• [Task instructions]
Your answer must be the full set of entries, reproduced exactly.
*** Opening Records for processing ***
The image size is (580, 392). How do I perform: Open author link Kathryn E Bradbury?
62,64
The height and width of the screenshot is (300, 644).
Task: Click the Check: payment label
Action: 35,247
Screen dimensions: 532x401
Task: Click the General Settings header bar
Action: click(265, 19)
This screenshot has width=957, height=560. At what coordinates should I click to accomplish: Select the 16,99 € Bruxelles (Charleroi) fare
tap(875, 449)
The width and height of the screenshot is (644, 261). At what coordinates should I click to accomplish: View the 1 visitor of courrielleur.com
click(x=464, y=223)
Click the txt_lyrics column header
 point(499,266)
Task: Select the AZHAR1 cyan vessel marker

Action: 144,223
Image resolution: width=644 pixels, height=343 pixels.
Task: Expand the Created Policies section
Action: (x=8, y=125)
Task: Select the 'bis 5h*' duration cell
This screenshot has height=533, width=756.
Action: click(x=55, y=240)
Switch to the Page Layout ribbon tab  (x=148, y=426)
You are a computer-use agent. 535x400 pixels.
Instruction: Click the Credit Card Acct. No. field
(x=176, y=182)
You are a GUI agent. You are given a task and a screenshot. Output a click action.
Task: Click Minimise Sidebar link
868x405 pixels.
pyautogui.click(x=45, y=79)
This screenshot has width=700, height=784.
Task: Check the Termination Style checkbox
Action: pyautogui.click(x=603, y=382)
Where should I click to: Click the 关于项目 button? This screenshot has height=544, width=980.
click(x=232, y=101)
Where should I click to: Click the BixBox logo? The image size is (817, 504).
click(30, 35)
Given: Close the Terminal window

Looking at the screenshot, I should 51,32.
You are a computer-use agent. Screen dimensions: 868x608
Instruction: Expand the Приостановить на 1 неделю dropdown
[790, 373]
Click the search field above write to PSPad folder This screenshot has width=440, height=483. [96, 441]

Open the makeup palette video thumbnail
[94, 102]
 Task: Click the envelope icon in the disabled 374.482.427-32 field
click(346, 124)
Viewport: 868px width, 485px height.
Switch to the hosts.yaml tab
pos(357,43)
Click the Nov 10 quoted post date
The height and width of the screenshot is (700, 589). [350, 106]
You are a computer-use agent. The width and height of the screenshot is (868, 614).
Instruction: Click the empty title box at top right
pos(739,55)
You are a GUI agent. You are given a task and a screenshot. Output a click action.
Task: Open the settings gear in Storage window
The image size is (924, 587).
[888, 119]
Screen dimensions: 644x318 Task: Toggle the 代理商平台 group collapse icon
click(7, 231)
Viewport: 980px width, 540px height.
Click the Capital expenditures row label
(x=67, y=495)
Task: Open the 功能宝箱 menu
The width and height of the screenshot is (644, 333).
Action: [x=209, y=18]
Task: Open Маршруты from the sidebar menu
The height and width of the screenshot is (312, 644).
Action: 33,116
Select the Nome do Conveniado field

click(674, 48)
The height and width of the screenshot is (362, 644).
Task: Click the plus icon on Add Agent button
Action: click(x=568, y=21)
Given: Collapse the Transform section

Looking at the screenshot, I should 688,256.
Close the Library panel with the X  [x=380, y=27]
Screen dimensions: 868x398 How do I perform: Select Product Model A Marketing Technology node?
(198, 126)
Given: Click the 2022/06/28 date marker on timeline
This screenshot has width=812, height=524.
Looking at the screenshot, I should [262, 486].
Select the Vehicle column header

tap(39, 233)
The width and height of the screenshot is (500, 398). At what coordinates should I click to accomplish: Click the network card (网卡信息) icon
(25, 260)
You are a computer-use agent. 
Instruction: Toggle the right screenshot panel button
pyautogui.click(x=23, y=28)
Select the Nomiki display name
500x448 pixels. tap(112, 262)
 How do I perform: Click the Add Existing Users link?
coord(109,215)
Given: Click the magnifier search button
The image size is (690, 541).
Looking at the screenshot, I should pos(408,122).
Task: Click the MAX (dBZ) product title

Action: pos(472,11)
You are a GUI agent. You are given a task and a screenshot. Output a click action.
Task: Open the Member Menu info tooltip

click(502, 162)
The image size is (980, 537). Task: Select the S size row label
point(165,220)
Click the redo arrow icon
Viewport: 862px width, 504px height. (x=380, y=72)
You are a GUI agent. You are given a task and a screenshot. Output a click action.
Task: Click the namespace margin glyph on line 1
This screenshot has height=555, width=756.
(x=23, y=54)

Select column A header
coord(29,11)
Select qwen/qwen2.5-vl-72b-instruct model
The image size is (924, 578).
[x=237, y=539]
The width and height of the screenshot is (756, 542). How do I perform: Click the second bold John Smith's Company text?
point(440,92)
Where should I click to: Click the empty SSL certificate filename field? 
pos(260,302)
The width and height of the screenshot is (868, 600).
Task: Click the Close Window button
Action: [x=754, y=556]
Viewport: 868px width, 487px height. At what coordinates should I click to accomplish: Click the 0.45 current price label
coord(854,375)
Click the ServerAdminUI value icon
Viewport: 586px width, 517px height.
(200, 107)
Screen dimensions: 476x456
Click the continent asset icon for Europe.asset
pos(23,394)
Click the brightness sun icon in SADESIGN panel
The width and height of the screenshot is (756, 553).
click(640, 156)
*** Closing Records for processing ***
• [Task response]
The image size is (580, 392). How do I perform: Open author link Kathryn E Bradbury?
62,64
The height and width of the screenshot is (300, 644).
Task: Click the Check: payment label
Action: 35,247
Screen dimensions: 532x401
Task: Click the General Settings header bar
Action: click(265, 19)
This screenshot has width=957, height=560. At what coordinates should I click to accomplish: Select the 16,99 € Bruxelles (Charleroi) fare
tap(875, 449)
The width and height of the screenshot is (644, 261). At what coordinates should I click to accomplish: View the 1 visitor of courrielleur.com
click(x=464, y=223)
Click the txt_lyrics column header
 point(499,266)
Task: Select the AZHAR1 cyan vessel marker

Action: 144,223
Image resolution: width=644 pixels, height=343 pixels.
Task: Expand the Created Policies section
Action: (x=8, y=125)
Task: Select the 'bis 5h*' duration cell
This screenshot has height=533, width=756.
Action: click(x=55, y=240)
Switch to the Page Layout ribbon tab  (x=148, y=426)
You are a computer-use agent. 535x400 pixels.
Instruction: Click the Credit Card Acct. No. field
(x=176, y=182)
You are a GUI agent. You are given a task and a screenshot. Output a click action.
Task: Click Minimise Sidebar link
868x405 pixels.
pyautogui.click(x=45, y=79)
This screenshot has width=700, height=784.
Task: Check the Termination Style checkbox
Action: pyautogui.click(x=603, y=382)
Where should I click to: Click the 关于项目 button? This screenshot has height=544, width=980.
click(x=232, y=101)
Where should I click to: Click the BixBox logo? The image size is (817, 504).
click(30, 35)
Given: Close the Terminal window

Looking at the screenshot, I should 51,32.
You are a computer-use agent. Screen dimensions: 868x608
Instruction: Expand the Приостановить на 1 неделю dropdown
[790, 373]
Click the search field above write to PSPad folder This screenshot has width=440, height=483. [96, 441]

Open the makeup palette video thumbnail
[94, 102]
 Task: Click the envelope icon in the disabled 374.482.427-32 field
click(346, 124)
Viewport: 868px width, 485px height.
Switch to the hosts.yaml tab
pos(357,43)
Click the Nov 10 quoted post date
The height and width of the screenshot is (700, 589). [350, 106]
You are a computer-use agent. The width and height of the screenshot is (868, 614).
Instruction: Click the empty title box at top right
pos(739,55)
You are a GUI agent. You are given a task and a screenshot. Output a click action.
Task: Open the settings gear in Storage window
The image size is (924, 587).
[888, 119]
Screen dimensions: 644x318 Task: Toggle the 代理商平台 group collapse icon
click(7, 231)
Viewport: 980px width, 540px height.
Click the Capital expenditures row label
(x=67, y=495)
Task: Open the 功能宝箱 menu
The width and height of the screenshot is (644, 333).
Action: [x=209, y=18]
Task: Open Маршруты from the sidebar menu
The height and width of the screenshot is (312, 644).
Action: 33,116
Select the Nome do Conveniado field

click(674, 48)
The height and width of the screenshot is (362, 644).
Task: Click the plus icon on Add Agent button
Action: click(x=568, y=21)
Given: Collapse the Transform section

Looking at the screenshot, I should 688,256.
Close the Library panel with the X  [x=380, y=27]
Screen dimensions: 868x398 How do I perform: Select Product Model A Marketing Technology node?
(198, 126)
Given: Click the 2022/06/28 date marker on timeline
This screenshot has width=812, height=524.
Looking at the screenshot, I should [262, 486].
Select the Vehicle column header

tap(39, 233)
The width and height of the screenshot is (500, 398). At what coordinates should I click to accomplish: Click the network card (网卡信息) icon
(25, 260)
You are a computer-use agent. 
Instruction: Toggle the right screenshot panel button
pyautogui.click(x=23, y=28)
Select the Nomiki display name
500x448 pixels. tap(112, 262)
 How do I perform: Click the Add Existing Users link?
coord(109,215)
Given: Click the magnifier search button
The image size is (690, 541).
Looking at the screenshot, I should pos(408,122).
Task: Click the MAX (dBZ) product title

Action: pos(472,11)
You are a GUI agent. You are given a task and a screenshot. Output a click action.
Task: Open the Member Menu info tooltip

click(502, 162)
The image size is (980, 537). Task: Select the S size row label
point(165,220)
Click the redo arrow icon
Viewport: 862px width, 504px height. (x=380, y=72)
You are a GUI agent. You are given a task and a screenshot. Output a click action.
Task: Click the namespace margin glyph on line 1
This screenshot has height=555, width=756.
(x=23, y=54)

Select column A header
coord(29,11)
Select qwen/qwen2.5-vl-72b-instruct model
The image size is (924, 578).
[x=237, y=539]
The width and height of the screenshot is (756, 542). How do I perform: Click the second bold John Smith's Company text?
point(440,92)
Where should I click to: Click the empty SSL certificate filename field? 
pos(260,302)
The width and height of the screenshot is (868, 600).
Task: Click the Close Window button
Action: [x=754, y=556]
Viewport: 868px width, 487px height. At what coordinates should I click to accomplish: Click the 0.45 current price label
coord(854,375)
Click the ServerAdminUI value icon
Viewport: 586px width, 517px height.
(200, 107)
Screen dimensions: 476x456
Click the continent asset icon for Europe.asset
pos(23,394)
Click the brightness sun icon in SADESIGN panel
The width and height of the screenshot is (756, 553).
click(640, 156)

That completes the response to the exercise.